-------- Dataset entries
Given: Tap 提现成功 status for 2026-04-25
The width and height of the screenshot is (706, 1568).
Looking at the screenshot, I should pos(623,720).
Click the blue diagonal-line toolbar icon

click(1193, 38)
----------------
Task details
Swap every "status" in the data for "entry", leaving everything else unchanged, and write all the lines out again.

Complete answer
Given: Tap 提现成功 entry for 2026-04-25
The width and height of the screenshot is (706, 1568).
Looking at the screenshot, I should pos(623,720).
Click the blue diagonal-line toolbar icon

click(1193, 38)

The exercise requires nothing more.